As I've been taking intentional time out of my busy life to sit at the feet of Jesus and allow Him to speak to me, to heal me, and to encounter me, He's been showing me the places where my difficulties first began. He's been showing me the incidents of hurt that led to the fears I deal with today.
He's been tracing my story back with me to where faulty perspectives and misconceptions about myself and about my relationships first began. He's exposing the roots of my own Death Tree. And I'm healing and being made whole again.
This is my own story. But in each of our lives, I think we all have our own Death Tree. That thing or multiple things in our lives that we know will ultimately lead to death- emotionally, relationally, or spiritually- and yet, no matter how hard we try to overcome it, it always finds it way back into our hearts. It's frustrating, it's discouraging, and it's exhausting.
But like in my story, it doesn't have to stay that way. There are roots to that issue in your life, and if you ask Him and allow Him to, the Lord will reveal where those roots lie. It's ugly sometimes. It might be painful. It might take you back to memories and decisions that you thought you had already laid to rest buried. But it's where the place of true freedom lies.
It's a root issue.
Dealing with the heart of the problem and uprooting the lies and seeds of brokenness and sin that only Jesus can uproot. Don't try to do it alone. Don't even try to do it. Just talk to Jesus and let Him bring exposure and do the healing and fixing as you turn your eyes solely to focus upon His face in the quiet place of meeting Him and encountering His presence.
We have Death Trees in our lives. But the good news is... that isn't where the story ends.
Finally, one day, the gardener stopped cutting down the tree. He gave up. The tree would just keep growing back. So he laid down his ax and he uprooted the Death Tree. The Death Tree was no more.
But in its place, the gardener chose to plant a new tree. The animals made their home beneath the shadow of its foliage. The birds made their nests in the shelter of its wide-stretching branches. It brought life and healing to all who drew near to it and it stood as a reminder in the place once of Death that of darkness can be birthed New Beginnings. Second Chances. And Hope.
The Healing Tree.
Lord, I pray for myself and for my sisters in You. Thank you that You are the Healer and Restorer of our souls. Thank you that we never have to fear bringing our hurts or our fears or struggles to You because You are a good Father and You love Your children. I ask that You search our hearts, God, and that You reveal to us the roots of all things in our hearts, our minds, and our souls that are not a root of truth from You. I ask that You permeate our beings and that You uproot the things that are holding us back from walking in the freedom and fullness that You have for each of us as Your daughters. I pray that You plant new seeds within our lives in its place and that You'll grow within us a testimony to use to bring life and courage and healing to those around us. Let us be a witness of Your goodness and grace. Amen.

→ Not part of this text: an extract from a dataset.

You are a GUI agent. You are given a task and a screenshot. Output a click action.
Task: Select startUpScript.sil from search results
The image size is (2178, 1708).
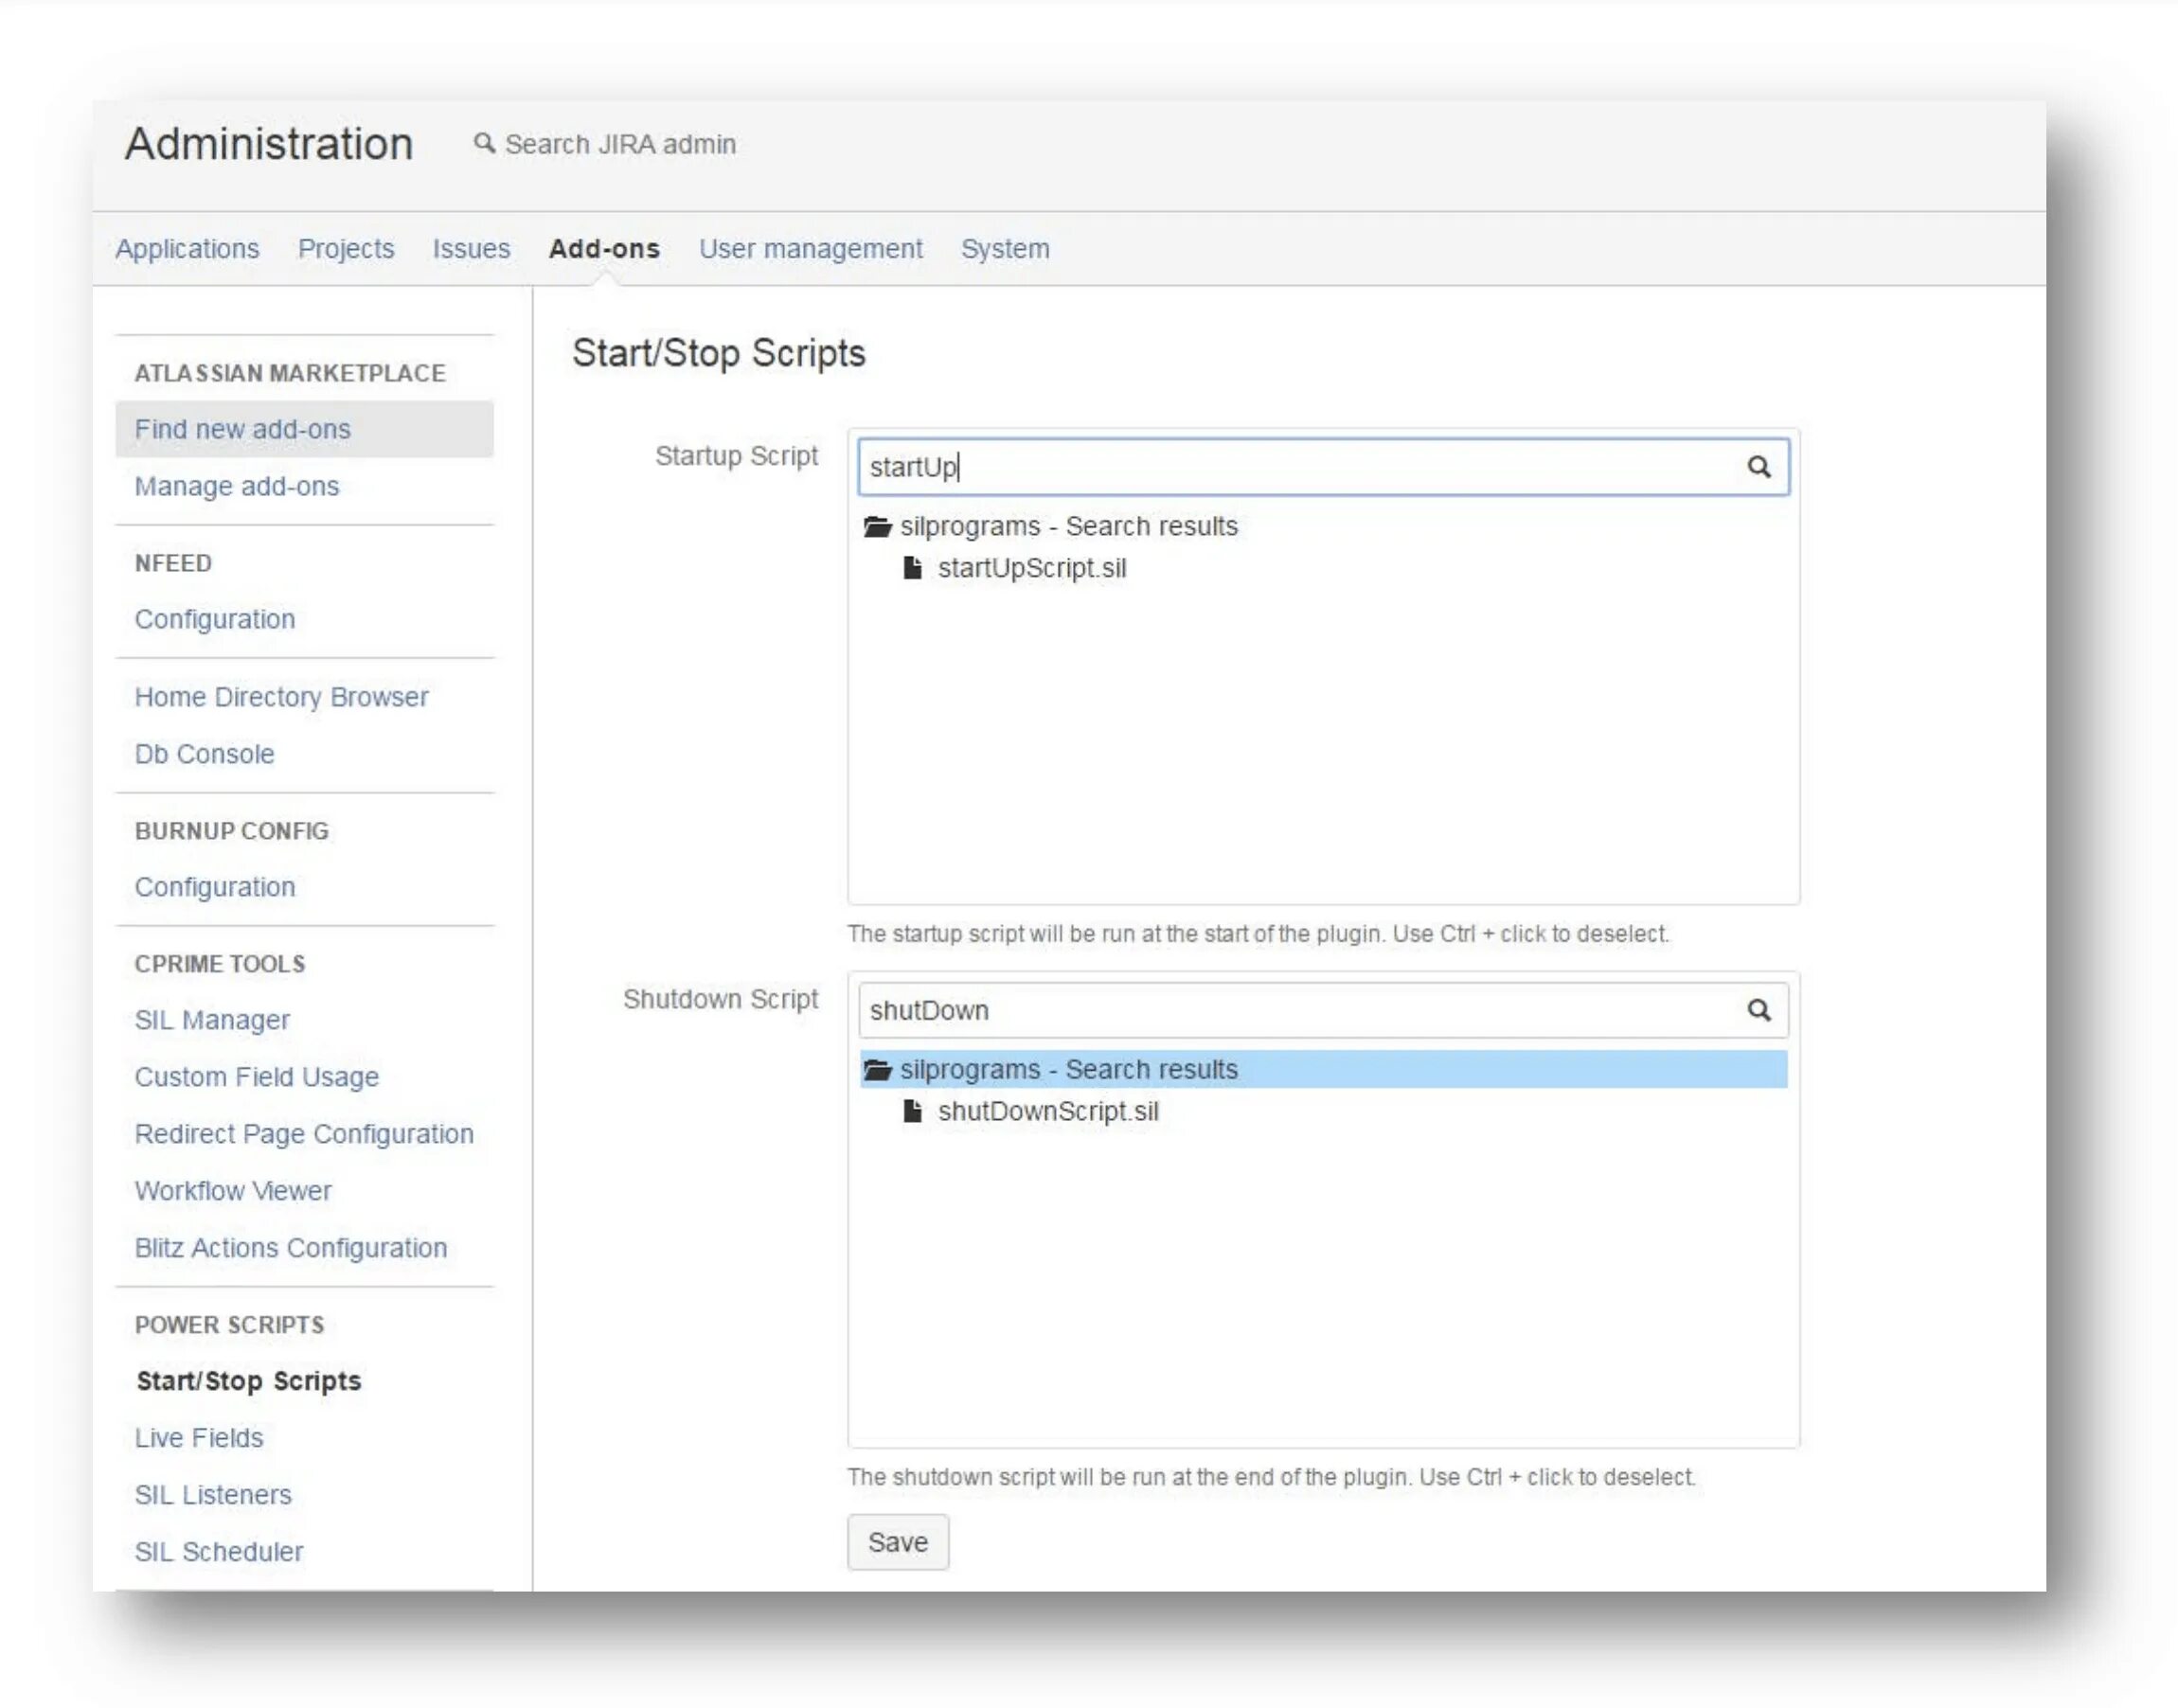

Is the gardener in this narrative us or is it God? You decide. To me, the gardener represents whoever is driving our life. If we're walking in the place of surrender and submission to the Lord as we should be as His children, then the gardener is God. He is the Master Gardener after all. But when we try to take control of our own lives with all of our stress and striving, then I believe we become the gardeners of our lives. Who is tending to your garden right now?
What are areas or struggles in your life that you identify as your personal Death Tree? Ask the Lord to reveal those areas to you, to uncover the roots, and to heal what needs to be healed in your heart. Ask Him to plant a new tree- a testimony of your freedom and deliverance- within your heart and to give you the courage to share that testimony as your Healing Tree to bring hope and life to all those around you.